> [Text block]:
[start]
Efficient content caching algorithms have been the subject of extensive research. Over time, numerous solutions have been proposed to address this problem. Traditional algorithms for content replacement, such as LRU, LFU, and FIFO, as well as their hybrid methodologies, have some limitations. The LFU and LRU techniques suffer from static decision making, as they cannot adapt to changes in content popularity and lack contextual comprehension. Although hybrid strategies combine elements of both LFU and LRU, they might still encounter challenges in dynamic scenarios and may not fully leverage contextual information for efficient content caching [12,13,14]. In [15], the authors presented “Octopus”, a cooperative hierarchical caching strategy for cloud-based radio access networks (C-RANs) to minimize the network costs of content delivery and improve users’ quality of experience. A delay-cost model was introduced to characterize and formulate the cache placement optimization problem. The authors proposed two heuristic algorithms: the proactive cache distribution (PCD) algorithm and the reactive cache replacement (RCR) algorithm. However, due to their dependence on pre-established heuristics, these algorithms are not as capable as machine learning algorithms in recognizing complicated patterns and learning from data, as the latter are able to extract non-obvious caching techniques from data. Moreover, it has been shown in the literature that simple cooperative heuristic algorithms are suitable for environments with many nodes available in the network [7]. C-RANs are networks based on base stations. However, for content delivery networks where the server count is lower than the base station count, it is more suitable to explore reinforcement learning-based machine learning techniques for implementing efficient cache replacement algorithms [7].
In recent years, machine learning, particularly deep learning, has revolutionized CDN web caching by predicting user behavior from web data, thus enhancing content delivery and web adaptability. However, traditional approaches to cache replacement often overlook factors such as cost and size learning [16]. Reinforcement learning effectively addresses these challenges by considering various cache-related factors through dynamic optimization and agent-based trial-and-feedback learning. Machine learning- and reinforcement learning-based policies offer adaptability, contextual understanding, and the ability to learn from experience, leading to more efficient content caching in modern environments.
[end]
> [Exercise tasks]:
a – Translate this sentence from the passage on content caching into Spanish: "C-RANs are networks based on base stations."
b – Continue the passage on content caching from its last sentence.

> [Stored rows]:
[start]
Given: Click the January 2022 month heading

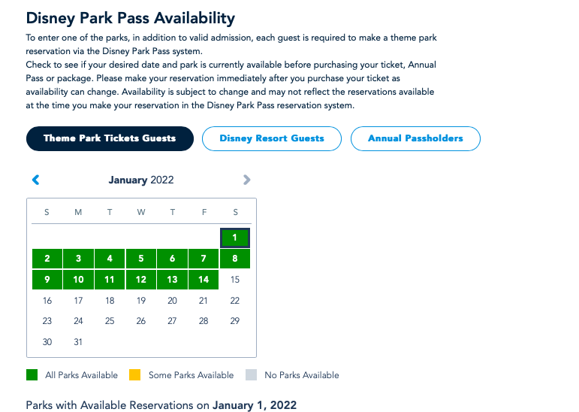Looking at the screenshot, I should coord(141,180).
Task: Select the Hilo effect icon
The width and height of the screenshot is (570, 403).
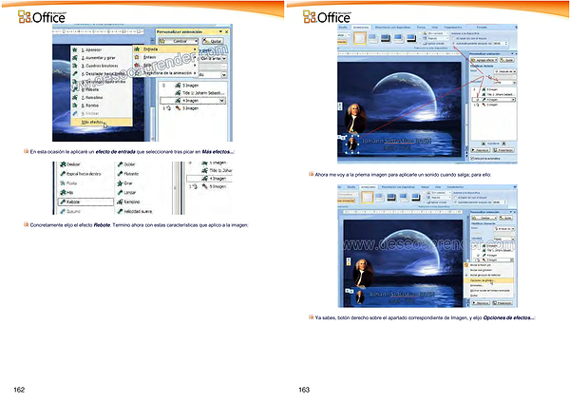Action: (61, 192)
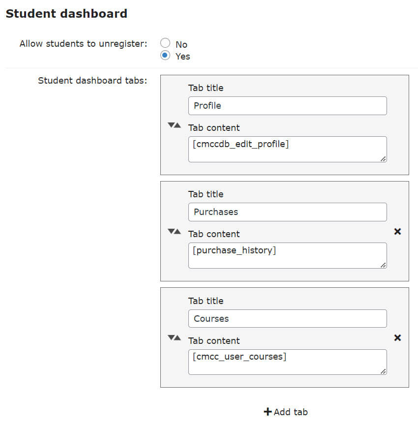This screenshot has height=428, width=418.
Task: Click the down arrow beside Profile tab
Action: coord(171,125)
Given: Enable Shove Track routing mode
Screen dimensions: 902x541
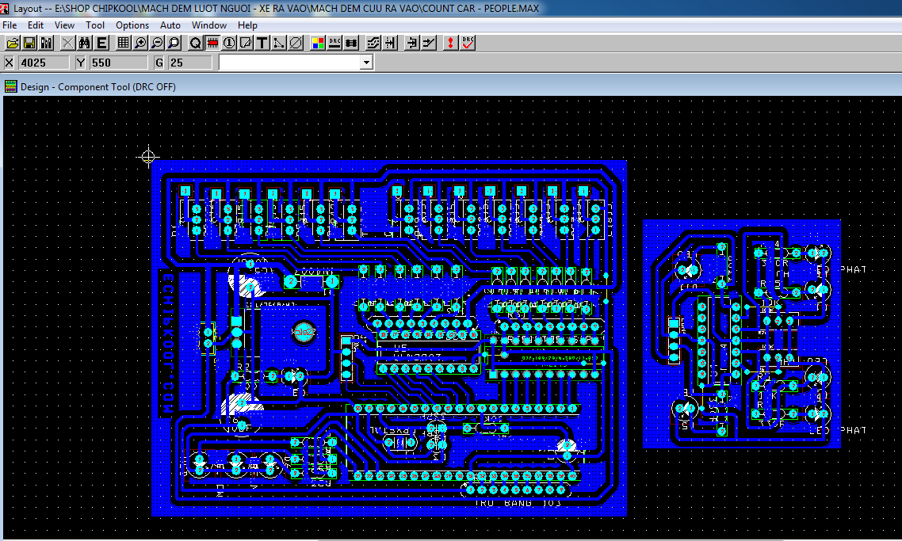Looking at the screenshot, I should point(373,43).
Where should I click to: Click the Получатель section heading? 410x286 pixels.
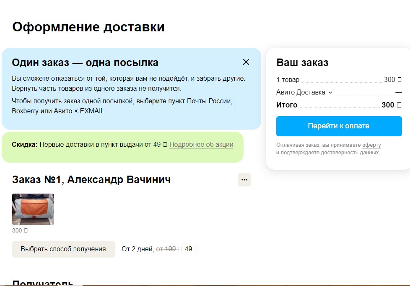[x=43, y=283]
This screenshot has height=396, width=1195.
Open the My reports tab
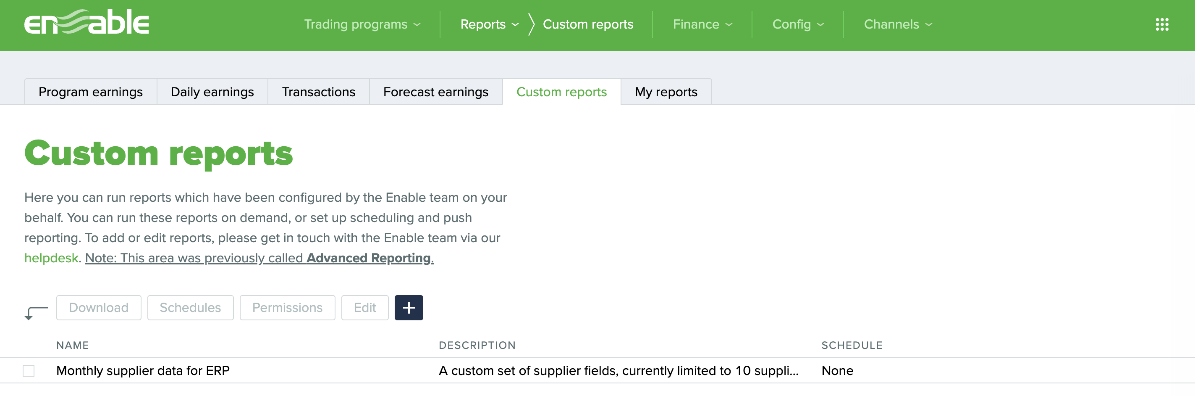point(666,91)
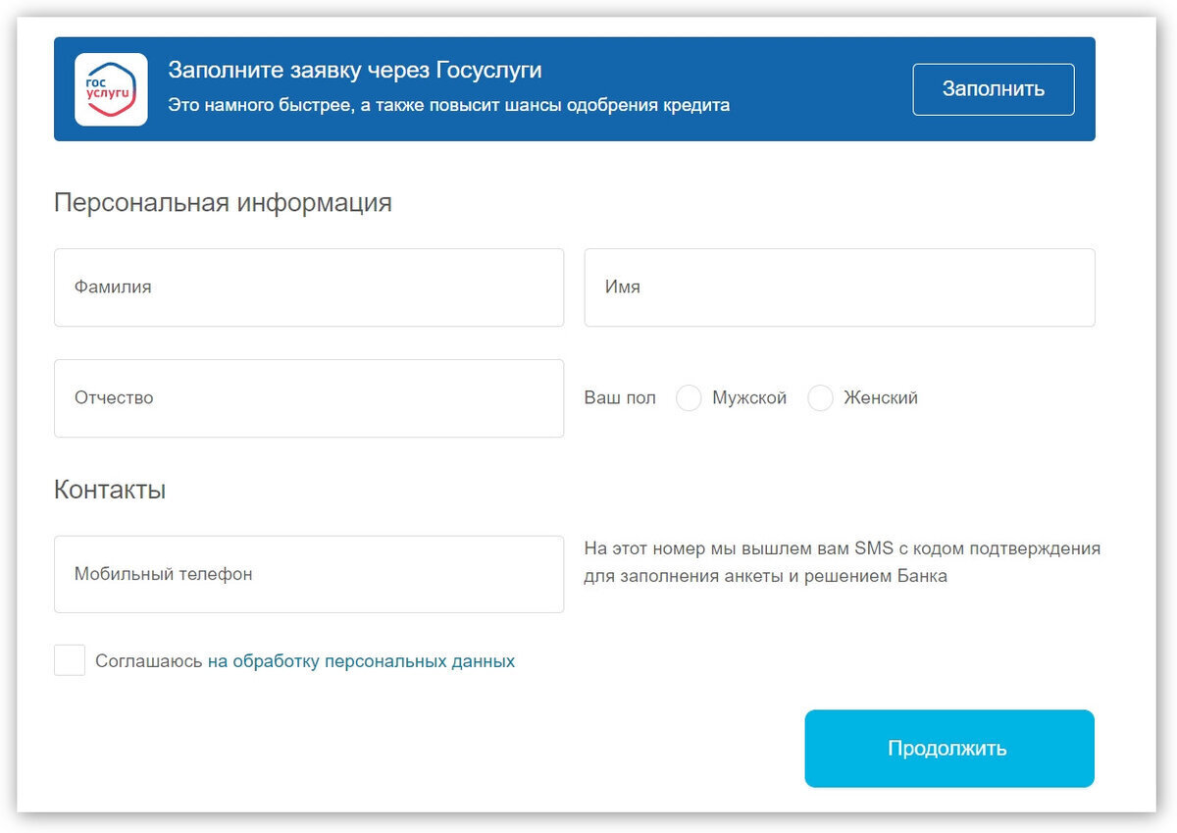This screenshot has width=1177, height=833.
Task: Select the Мужской radio circle
Action: click(689, 398)
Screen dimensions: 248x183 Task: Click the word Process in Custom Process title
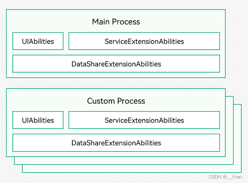131,101
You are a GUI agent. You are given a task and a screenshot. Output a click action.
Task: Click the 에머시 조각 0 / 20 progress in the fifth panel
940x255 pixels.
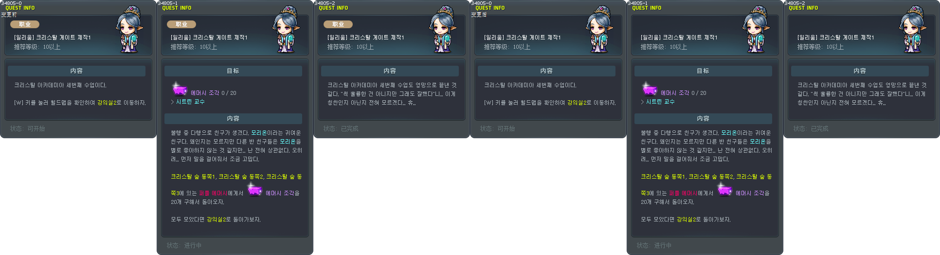tap(684, 93)
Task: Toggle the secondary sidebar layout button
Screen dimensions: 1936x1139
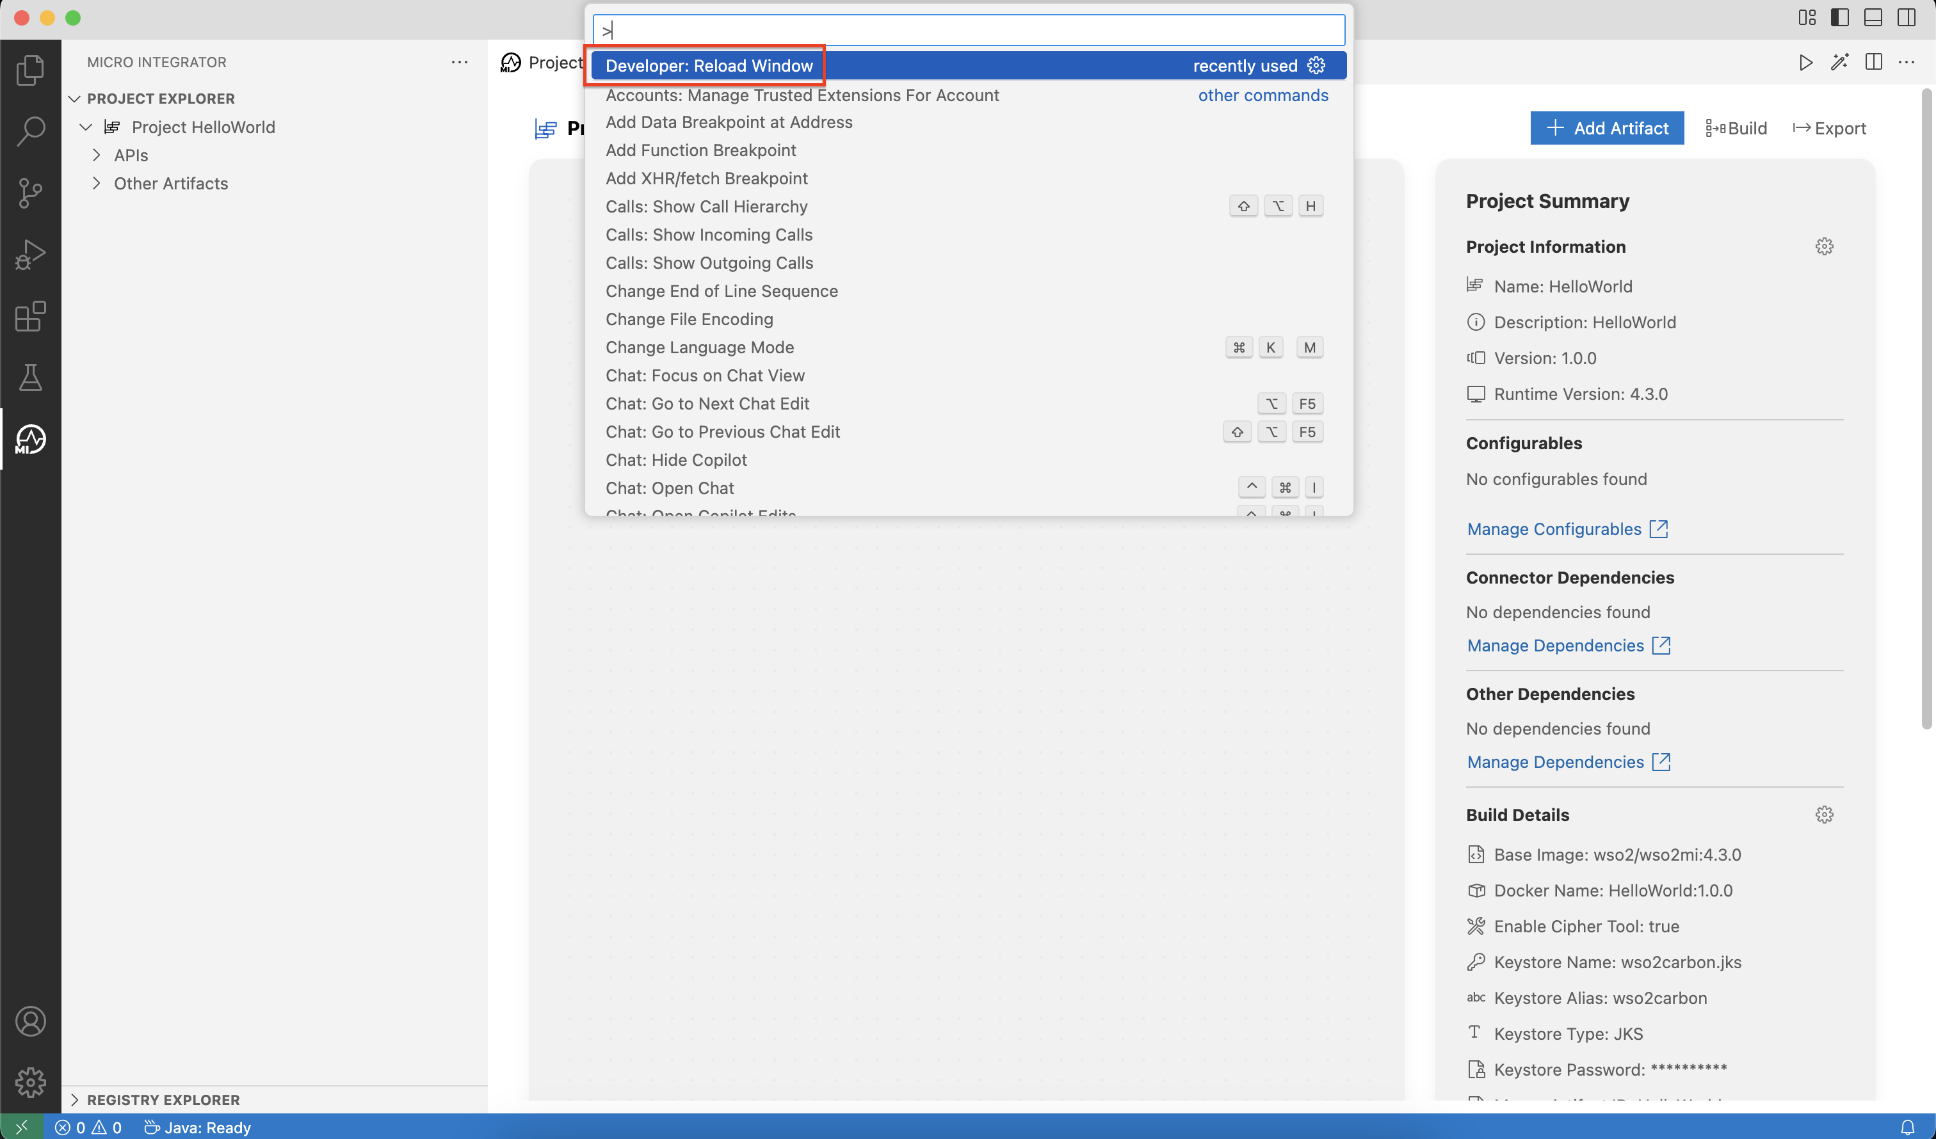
[end]
> [Task responses]:
a – Las C-RAN son redes basadas en estaciones base.

b –
The paper authored by Kirilin et al. [11] introduced RL-Cache, an algorithm employing model-free reinforcement learning to determine the admission of a requested object into the cache of a CDN. Zhong et al. [17] presented an actor-critic-based reinforcement learning framework for content caching at base stations in wireless networks, which enhances the cache hit rates over the long term without relying on prior knowledge of content popularity distribution. The paper authored by Sung et al. [18] addressed the content replacement problem in a wireless content delivery network with cooperative caching, using reinforcement learning (Q-learning) to maximize the hit ratio and alleviate network congestion caused by growing mobile content demands. Jiang et al. proposed a content caching algorithm based on deep Q-learning networks (DQNs) to achieve an optimal content caching strategy and introduced a content update policy that incorporates user preferences and predictions of content popularity [19].
Nevertheless, a notable challenge encountered in the application of Q-learning is the management of a substantial increase in the number of states within larger dynamic environments. This surge in complexity can pose difficulties for the system in effectively updating Q-values and achieving stability [20,21,22]. In [7], Wang et al. introduced MacoCache, an intelligent edge caching framework that leverages a policy-based actor-critic reinforcement learning approach to enhance content access latency and minimize traffic costs at the network edge. The authors of [23] demonstrated that combining deep learning with Q-learning enhances the Q-value update process and addresses the problem of increasing state variables in larger environments.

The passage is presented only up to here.